Je ne suis pas un spécialiste international de la réduction du temps de travail. Mais j'ai eu l'occasion d'interroger mes homologues allemands sur cette question. Leur réponse m'a frappé. La crise en 2008 a été vécue de manière radicalement différente en Allemagne et en France. Très tôt, nos voisins ont donné la priorité à la préservation des emplois, ce qui les a conduits naturellement à envisager très vite le partage du temps de travail. Tout s'est construit autour de l'idée d'éviter les licenciements. Le partage du temps de travail a donc été organisé selon différentes méthodes, que nous connaissons mais que nous n'utilisons pas avec la même intensité ni la même rapidité. La réduction du temps de travail, notamment pour les seniors, a donné lieu à une compensation par l'État, à l'instar du chômage partiel que la France n'a pas ou peu utilisé – les Allemands en ont une vision beaucoup moins polémique et dogmatique, plus pragmatique. L'efficacité de cette approche est prouvée sur une période donnée. Je ne dis pas que c'est la solution au problème du chômage, mais on pourrait se reprocher, à la lumière de cet exemple, l'absence de lieu de réflexion, à l'exception de votre commission, sur la pertinence du partage du travail.
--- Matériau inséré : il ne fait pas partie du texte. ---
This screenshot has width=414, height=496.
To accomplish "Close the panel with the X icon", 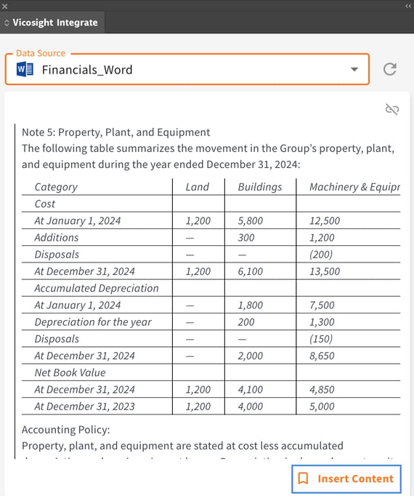I will click(5, 6).
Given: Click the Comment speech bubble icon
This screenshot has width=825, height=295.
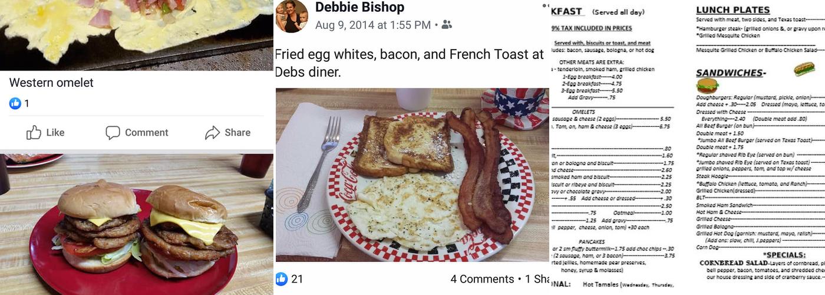Looking at the screenshot, I should point(113,133).
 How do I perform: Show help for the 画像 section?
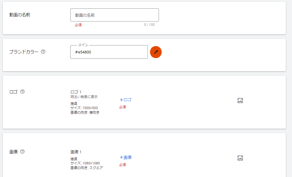pyautogui.click(x=22, y=151)
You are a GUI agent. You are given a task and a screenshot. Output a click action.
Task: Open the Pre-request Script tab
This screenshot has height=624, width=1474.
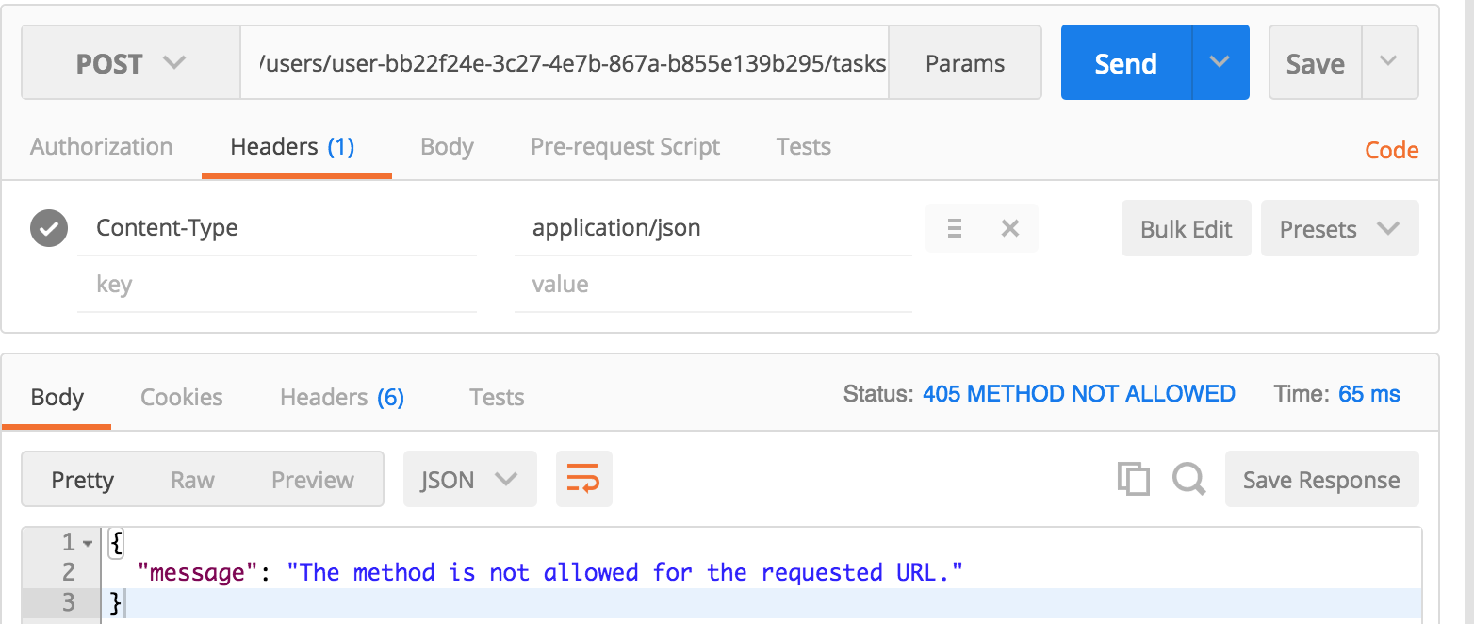[x=625, y=147]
D'après mon expérience, très parcellaire, la modification de la durée légale du travail a principalement un impact financier. Elle n'entraîne pas nécessairement un partage du travail. Tous les assouplissements intervenus à partir de 2002 – ils sont pléthore – ont consisté à déplafonner le nombre maximal des heures supplémentaires. Il n'y a donc pas eu de création d'emplois. La France est revenue à 39 heures, les heures sont simplement payées et organisées différemment.
En revanche, dans les métiers qui effectuent un travail non stockable et non reportable, traduire la réduction du temps de travail en jours a mécaniquement eu pour effet de créer des emplois : si le pilote de l'avion est en RTT, vous ne pouvez pas expliquer aux passagers qu'il faut reporter leur départ, vous devez trouver un autre équipage. La réduction du temps de travail, par la fixation d'un nombre annuel de jours travaillés, conduit donc mécaniquement à partager le temps de travail. Il ne s'agit pas d'une solution idéale, car elle n'est pas applicable à tous, mais elle mérite d'être examinée : on ne pourra longtemps tenir avec cinq millions de chômeurs – un président de la République l'a dit dès les années soixante-dix alors que leur nombre était bien moindre. Il est donc urgent de trouver des solutions.